◆ **Exercise instructions**: Reproduce exactly the line with "Given: Open the Response tab" and every line that follows it below, up to and including the last one. Do not include pictures or anything else.

◆ **Dataset content**:
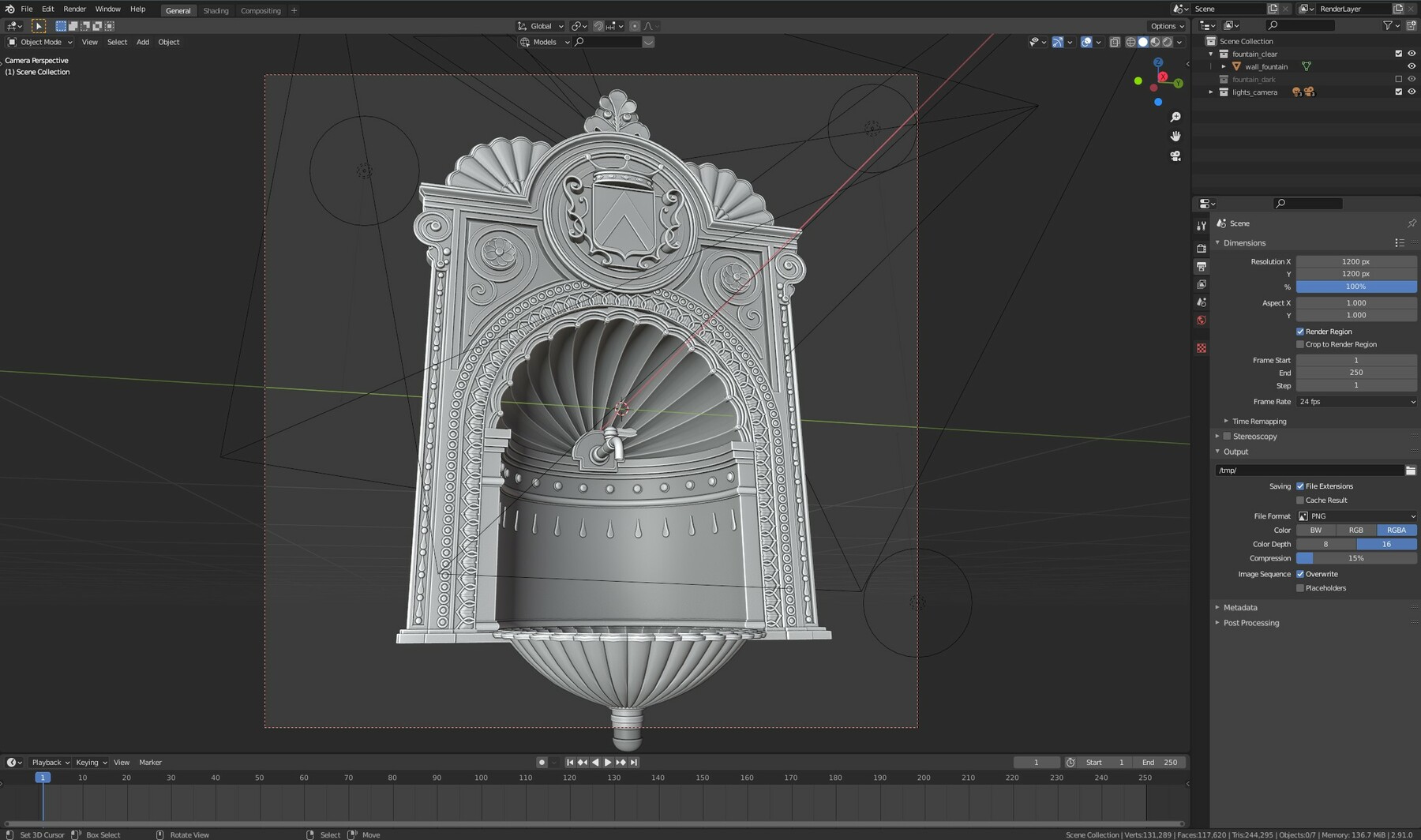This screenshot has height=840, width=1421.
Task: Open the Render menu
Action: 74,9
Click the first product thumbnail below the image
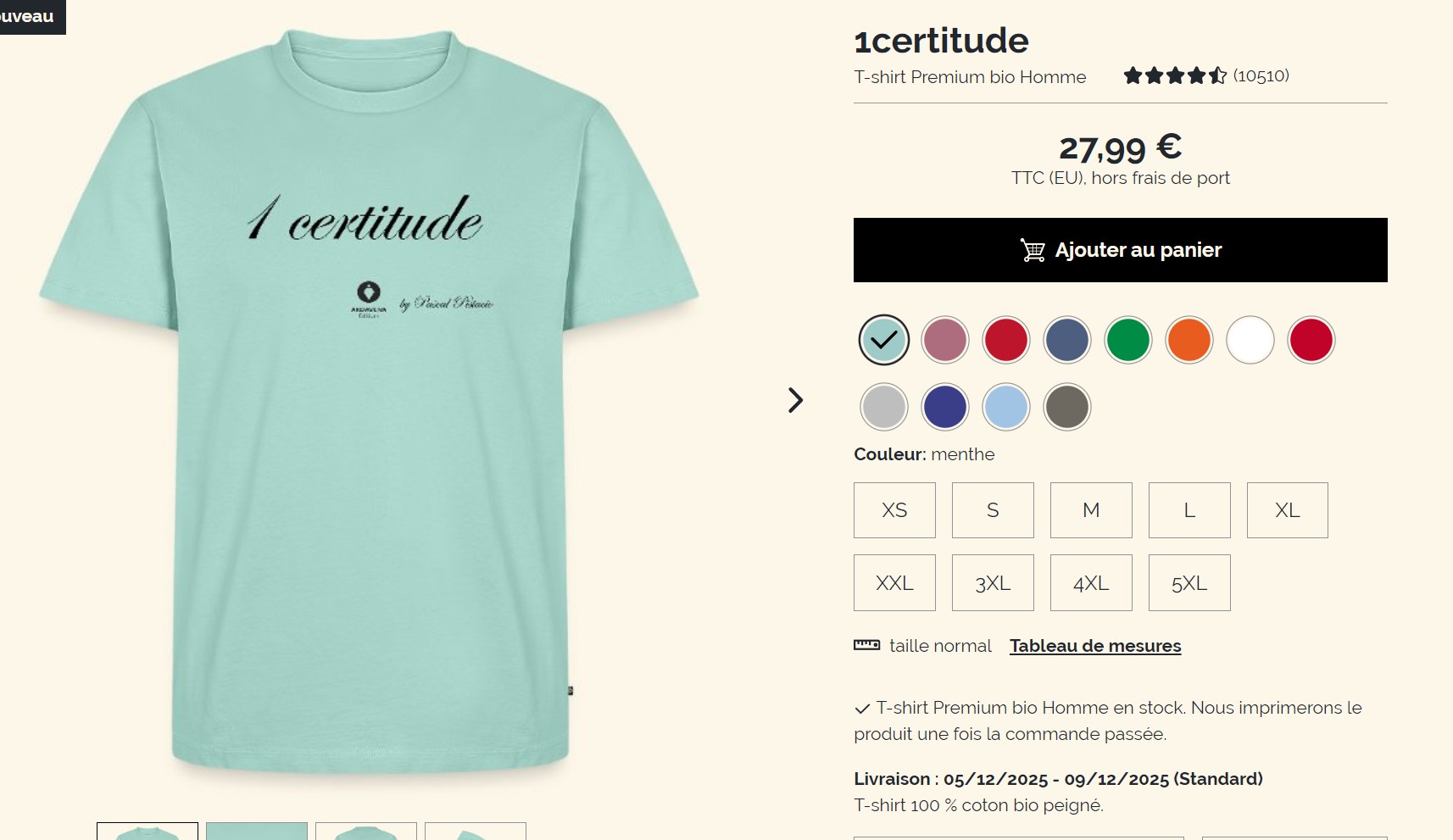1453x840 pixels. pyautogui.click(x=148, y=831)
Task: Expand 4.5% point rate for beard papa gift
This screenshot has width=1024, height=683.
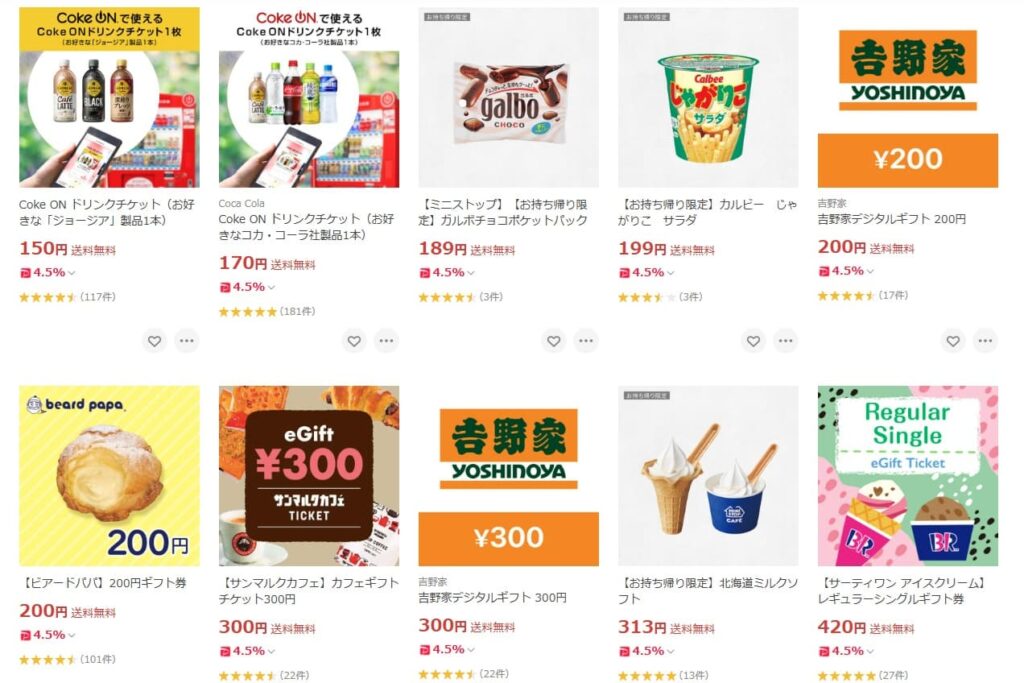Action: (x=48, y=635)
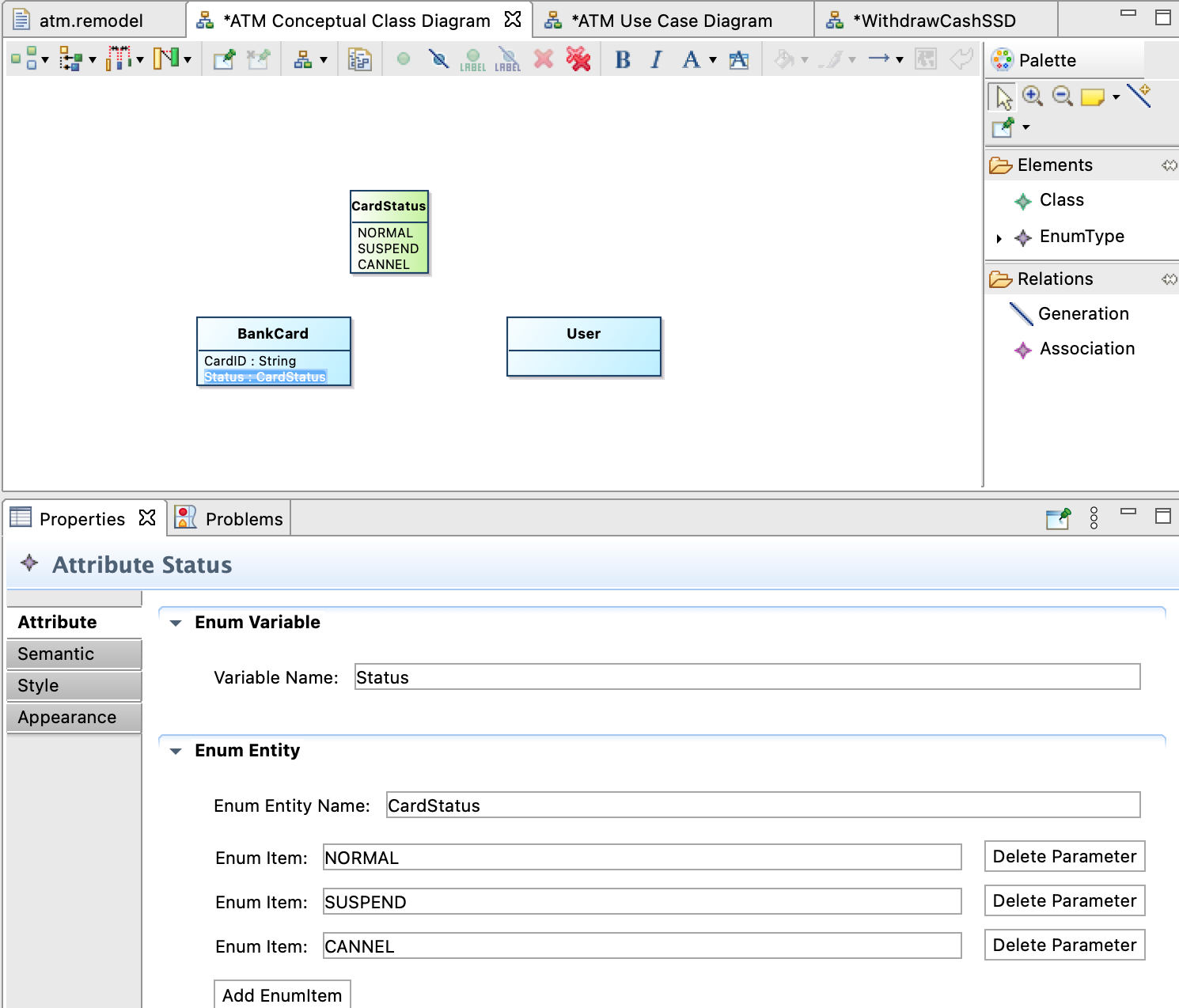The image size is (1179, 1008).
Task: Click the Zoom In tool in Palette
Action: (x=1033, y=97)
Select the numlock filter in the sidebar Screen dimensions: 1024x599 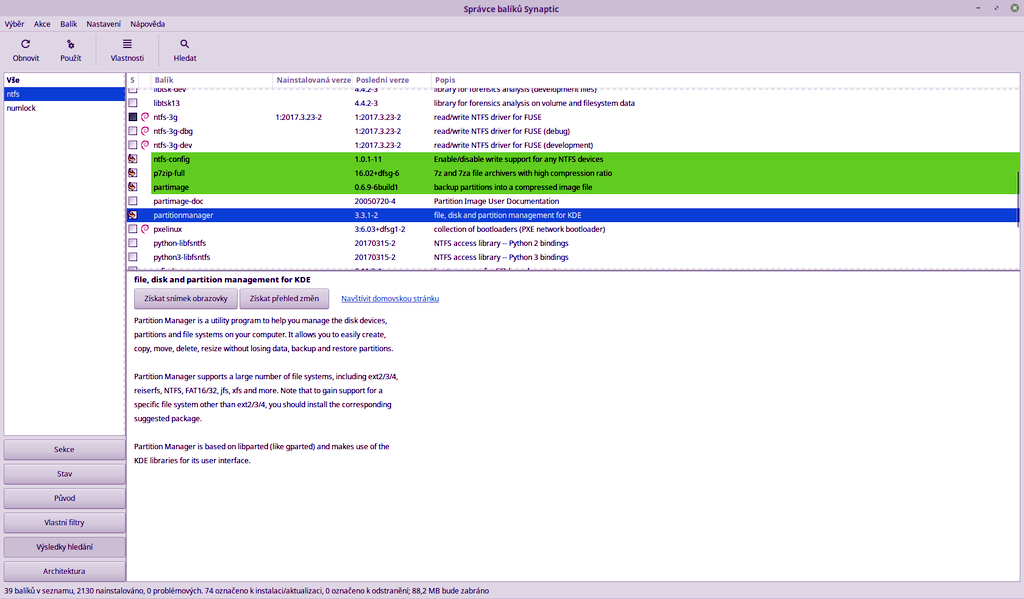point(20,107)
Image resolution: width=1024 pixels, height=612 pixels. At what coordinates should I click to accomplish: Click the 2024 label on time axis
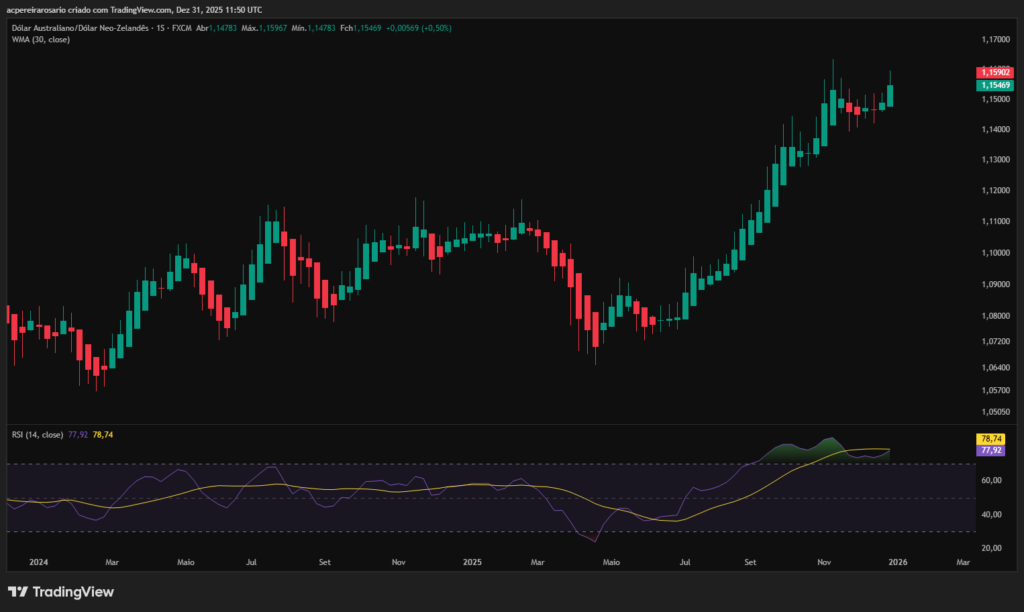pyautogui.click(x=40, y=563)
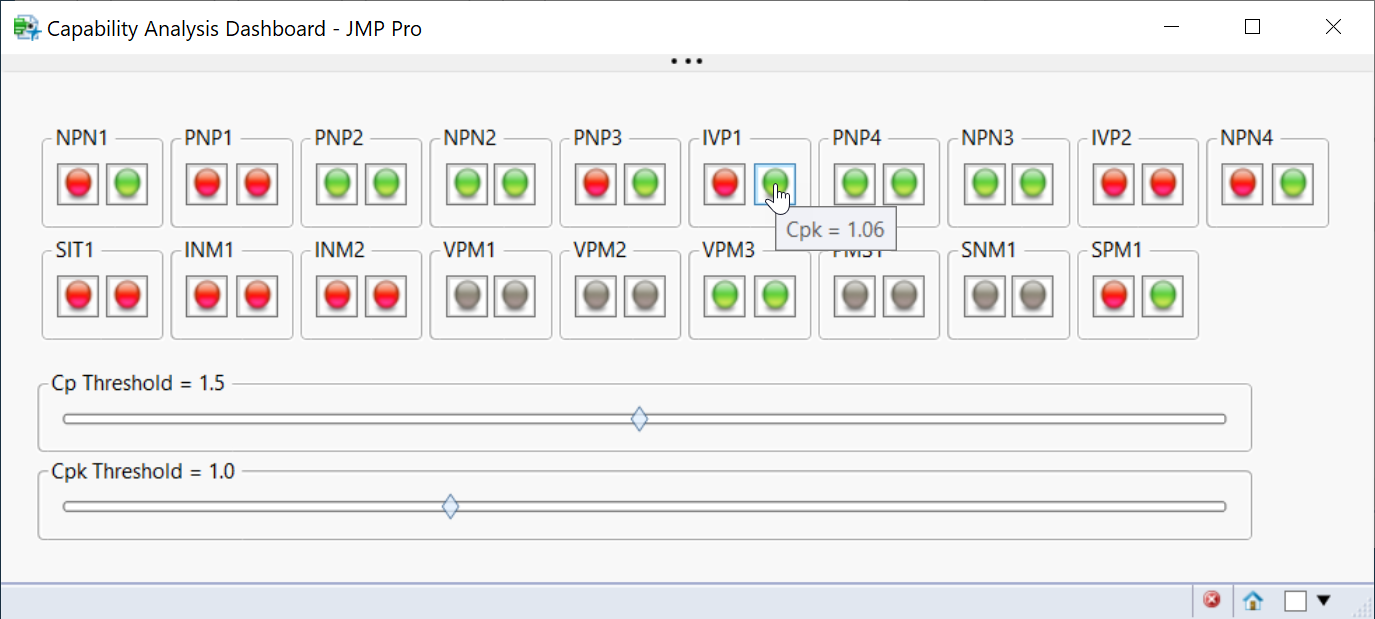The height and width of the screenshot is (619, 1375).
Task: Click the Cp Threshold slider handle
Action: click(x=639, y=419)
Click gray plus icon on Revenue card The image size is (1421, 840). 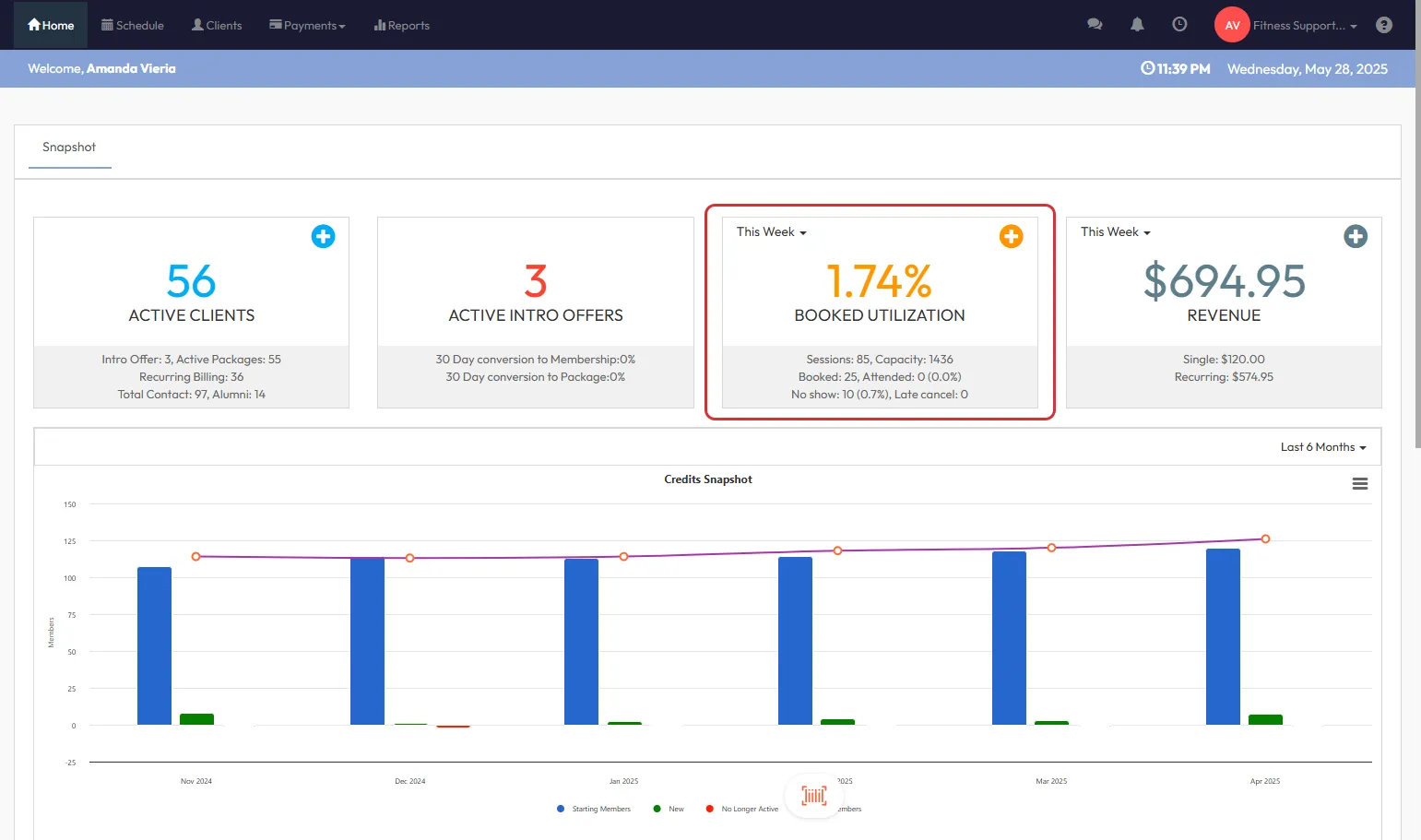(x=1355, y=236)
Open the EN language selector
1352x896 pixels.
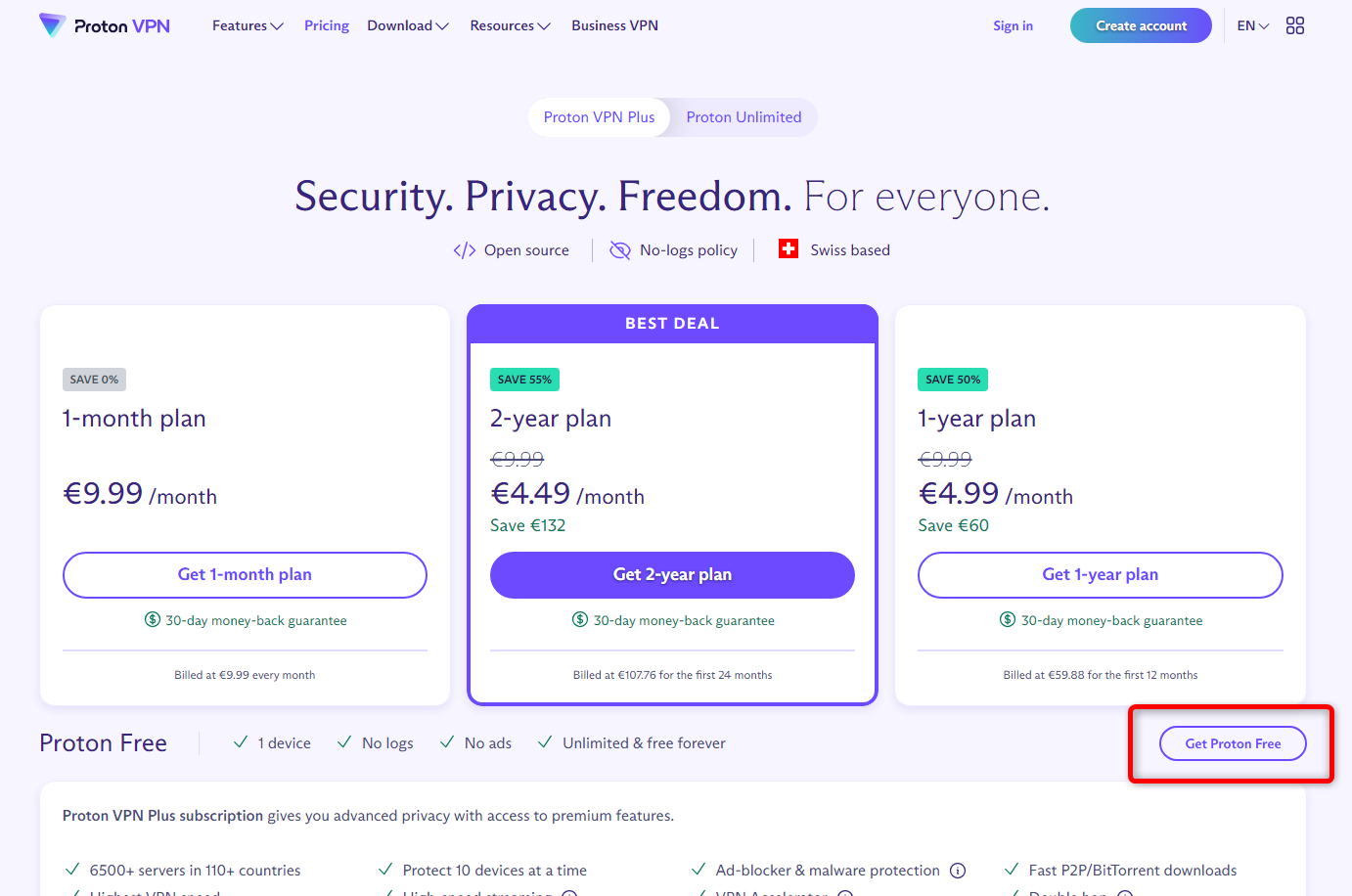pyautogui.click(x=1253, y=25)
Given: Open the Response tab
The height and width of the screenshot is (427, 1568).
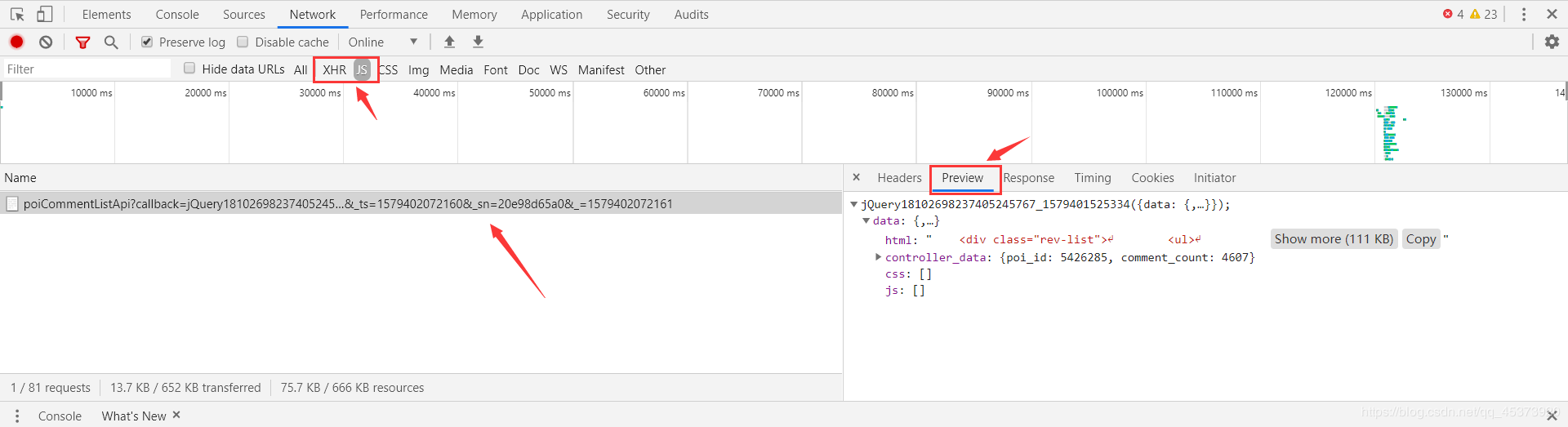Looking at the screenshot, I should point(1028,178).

◆ **Solution to this problem**:
Given: Open the Response tab
The height and width of the screenshot is (427, 1568).
Looking at the screenshot, I should point(1028,178).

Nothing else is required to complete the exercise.